Every record here needs to be written out again exactly.

--- Material shown Enclosed Below ---

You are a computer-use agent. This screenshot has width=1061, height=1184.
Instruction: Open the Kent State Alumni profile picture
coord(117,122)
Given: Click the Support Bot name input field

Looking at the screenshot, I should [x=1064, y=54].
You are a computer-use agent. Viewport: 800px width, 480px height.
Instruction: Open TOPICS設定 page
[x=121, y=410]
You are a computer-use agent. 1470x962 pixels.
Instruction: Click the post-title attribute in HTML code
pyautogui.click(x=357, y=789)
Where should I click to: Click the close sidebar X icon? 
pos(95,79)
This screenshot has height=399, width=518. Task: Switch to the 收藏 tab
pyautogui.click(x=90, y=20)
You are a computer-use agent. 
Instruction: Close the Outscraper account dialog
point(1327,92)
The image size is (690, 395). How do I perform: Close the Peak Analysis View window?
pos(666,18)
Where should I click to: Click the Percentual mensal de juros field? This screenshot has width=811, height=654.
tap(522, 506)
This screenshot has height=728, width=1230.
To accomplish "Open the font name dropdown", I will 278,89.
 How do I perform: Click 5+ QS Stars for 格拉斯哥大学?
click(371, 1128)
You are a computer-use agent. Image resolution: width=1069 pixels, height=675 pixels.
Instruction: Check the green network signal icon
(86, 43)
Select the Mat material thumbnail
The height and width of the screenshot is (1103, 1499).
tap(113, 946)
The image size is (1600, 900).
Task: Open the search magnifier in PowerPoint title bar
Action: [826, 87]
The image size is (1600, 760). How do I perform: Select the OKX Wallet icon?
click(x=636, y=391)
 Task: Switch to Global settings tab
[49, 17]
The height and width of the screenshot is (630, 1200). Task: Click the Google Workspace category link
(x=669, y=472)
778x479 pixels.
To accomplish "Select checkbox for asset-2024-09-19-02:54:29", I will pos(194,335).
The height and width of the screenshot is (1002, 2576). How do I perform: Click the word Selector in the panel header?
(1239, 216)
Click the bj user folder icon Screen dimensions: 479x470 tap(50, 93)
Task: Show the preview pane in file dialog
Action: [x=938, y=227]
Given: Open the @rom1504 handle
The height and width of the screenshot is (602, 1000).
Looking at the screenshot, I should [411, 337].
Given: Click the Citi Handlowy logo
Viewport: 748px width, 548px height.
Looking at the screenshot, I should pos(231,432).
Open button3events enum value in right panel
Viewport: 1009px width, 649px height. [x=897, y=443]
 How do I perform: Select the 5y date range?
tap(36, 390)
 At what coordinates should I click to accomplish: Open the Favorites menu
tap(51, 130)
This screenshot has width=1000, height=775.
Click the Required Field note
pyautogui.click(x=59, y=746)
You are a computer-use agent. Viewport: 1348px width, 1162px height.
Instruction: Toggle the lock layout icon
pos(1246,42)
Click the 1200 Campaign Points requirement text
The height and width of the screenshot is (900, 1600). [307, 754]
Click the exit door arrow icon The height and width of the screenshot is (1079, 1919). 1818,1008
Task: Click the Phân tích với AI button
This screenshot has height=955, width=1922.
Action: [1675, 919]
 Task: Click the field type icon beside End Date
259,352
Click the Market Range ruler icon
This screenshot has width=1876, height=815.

--- End of Enclosed Material shown ---

» **Exercise answer**:
You are a computer-use agent. This screenshot has width=1061, height=1184.
Instruction: Open the Kent State Alumni profile picture
coord(117,122)
Given: Click the Support Bot name input field

Looking at the screenshot, I should [x=1064, y=54].
You are a computer-use agent. Viewport: 800px width, 480px height.
Instruction: Open TOPICS設定 page
[x=121, y=410]
You are a computer-use agent. 1470x962 pixels.
Instruction: Click the post-title attribute in HTML code
pyautogui.click(x=357, y=789)
Where should I click to: Click the close sidebar X icon? 
pos(95,79)
This screenshot has height=399, width=518. Task: Switch to the 收藏 tab
pyautogui.click(x=90, y=20)
You are a computer-use agent. 
Instruction: Close the Outscraper account dialog
point(1327,92)
The image size is (690, 395). How do I perform: Close the Peak Analysis View window?
pos(666,18)
Where should I click to: Click the Percentual mensal de juros field? This screenshot has width=811, height=654.
tap(522, 506)
This screenshot has height=728, width=1230.
To accomplish "Open the font name dropdown", I will 278,89.
 How do I perform: Click 5+ QS Stars for 格拉斯哥大学?
click(371, 1128)
You are a computer-use agent. Image resolution: width=1069 pixels, height=675 pixels.
Instruction: Check the green network signal icon
(86, 43)
Select the Mat material thumbnail
The height and width of the screenshot is (1103, 1499).
tap(113, 946)
The image size is (1600, 900).
Task: Open the search magnifier in PowerPoint title bar
Action: [826, 87]
The image size is (1600, 760). How do I perform: Select the OKX Wallet icon?
click(x=636, y=391)
 Task: Switch to Global settings tab
[49, 17]
The height and width of the screenshot is (630, 1200). Task: Click the Google Workspace category link
(x=669, y=472)
778x479 pixels.
To accomplish "Select checkbox for asset-2024-09-19-02:54:29", I will pos(194,335).
The height and width of the screenshot is (1002, 2576). How do I perform: Click the word Selector in the panel header?
(1239, 216)
Click the bj user folder icon Screen dimensions: 479x470 tap(50, 93)
Task: Show the preview pane in file dialog
Action: [x=938, y=227]
Given: Open the @rom1504 handle
The height and width of the screenshot is (602, 1000).
Looking at the screenshot, I should [411, 337].
Given: Click the Citi Handlowy logo
Viewport: 748px width, 548px height.
Looking at the screenshot, I should pos(231,432).
Open button3events enum value in right panel
Viewport: 1009px width, 649px height. [x=897, y=443]
 How do I perform: Select the 5y date range?
tap(36, 390)
 At what coordinates should I click to accomplish: Open the Favorites menu
tap(51, 130)
This screenshot has width=1000, height=775.
Click the Required Field note
pyautogui.click(x=59, y=746)
You are a computer-use agent. Viewport: 1348px width, 1162px height.
Instruction: Toggle the lock layout icon
pos(1246,42)
Click the 1200 Campaign Points requirement text
The height and width of the screenshot is (900, 1600). [307, 754]
Click the exit door arrow icon The height and width of the screenshot is (1079, 1919). 1818,1008
Task: Click the Phân tích với AI button
This screenshot has height=955, width=1922.
Action: [1675, 919]
 Task: Click the field type icon beside End Date
259,352
Click the Market Range ruler icon
This screenshot has width=1876, height=815.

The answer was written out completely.